O papel dos cidadãos
A segunda palestra foi conduzida por Roberto Kishinami, consultor do Ministério do Meio Ambiente e especialista em Planejamento Energético e Fontes Renováveis de Energia. Ele fez uma explanação geral sobre o fenômeno das mudanças climáticas, problema pouquíssimo conhecido e muito menos enfrentado na década de 70, quadro que começou a mudar com a formação, em 1988, do Painel Intergovernamental sobre Mudanças Climáticas (IPCC, da sigla em inglês: Intergovernmental Panel on Climate Change). O órgão, de assessoria à Organização das Nações Unidas, é composto por delegações de 130 governos para prover avaliações regulares sobre as alterações no clima.
“A humanidade tem que reduzir as emissões de gases causadores de efeito estufa (os GEE) em 60% das emissões verificadas em 1990, até o ano de 2050. O quanto dessa meta será alcançada – no todo ou em parte – definirá o futuro do sistema climático”, lembrou Kishinami.

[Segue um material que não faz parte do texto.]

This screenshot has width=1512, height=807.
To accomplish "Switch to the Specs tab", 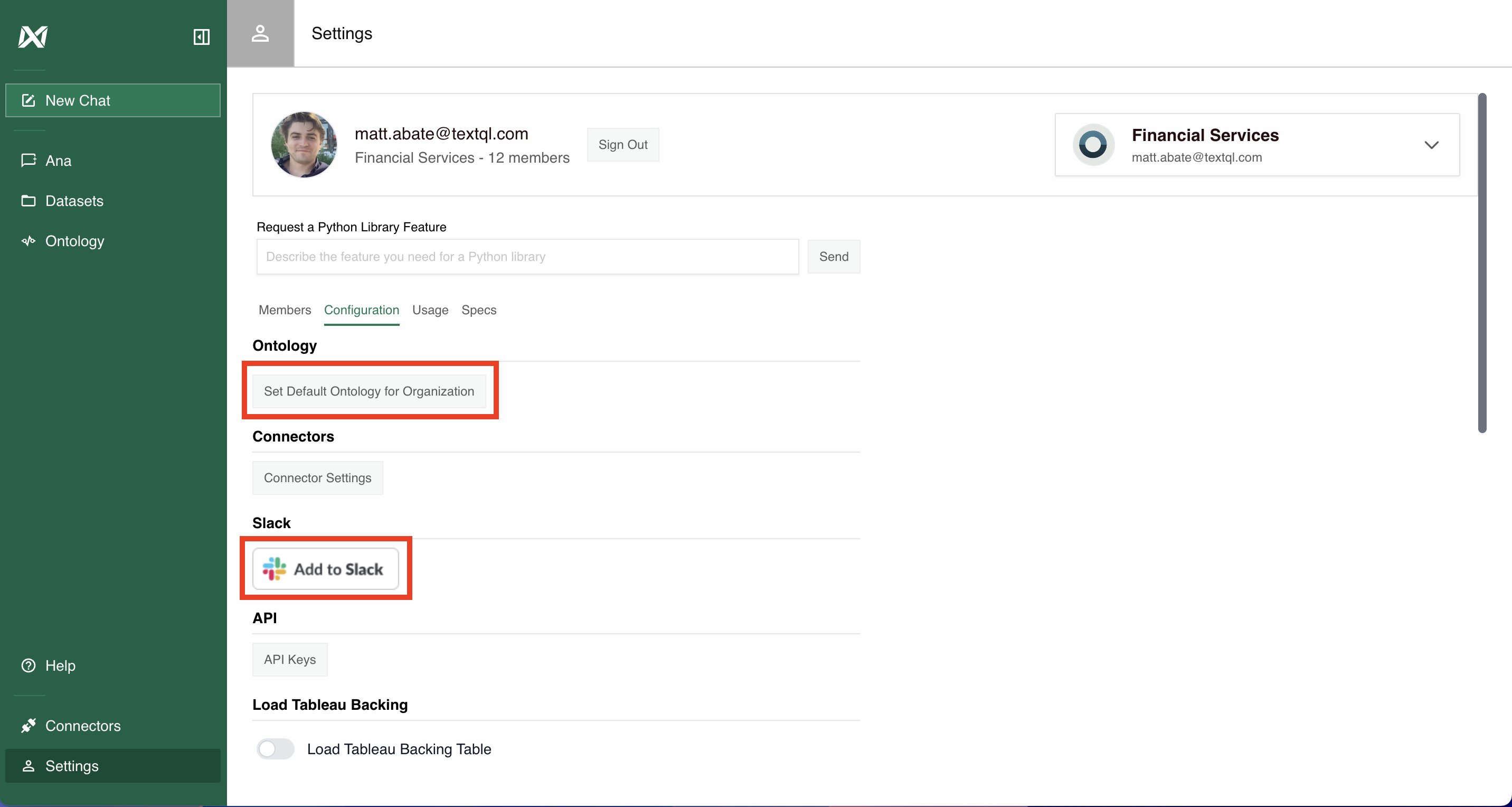I will click(x=478, y=310).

Ele considerou uma “mensagem importante” a do mais recente relatório do IPCC, segundo a qual não há mais dúvidas da responsabilidade humana no aquecimento global. E citou impactos previstos para o cenário brasileiro. “Uma das conseqüências é o aumento gradual do nível do mar. Ao subir alguns centímetros, aumenta sua cunha salina sobre os mananciais de água doce da área litorânea. Vamos perder fontes de água doce nessa região, isso é parte de um processo planetário e que não há mais como reverter”, disse.
Ao mesmo tempo, nas regiões onde já existe o chamado stress hídrico, caso do semi-árido brasileiro, os estudos mostram que a situação vai se agravar. “Vai ter menos água nesses locais, as condições para viver neles vão piorar”.
Segundo Kishinami, existe um “personagem oculto” nessa história: as pessoas comuns. “São elas que podem forçar a redução das emissões de gases causadores de efeito estufa, e são elas que terão de se adaptar às mudanças que já ocorrem”.
Nesse sentido, ele defende ser fundamental fortalecer as governanças locais. “Os impactos e vulnerabilidades são sempre locais; a elaboração de políticas públicas para minimizá-los só se consegue com um trabalho local”.
* Mônica Pinto viajou a Brasília a convite do Ministério do Meio Ambiente.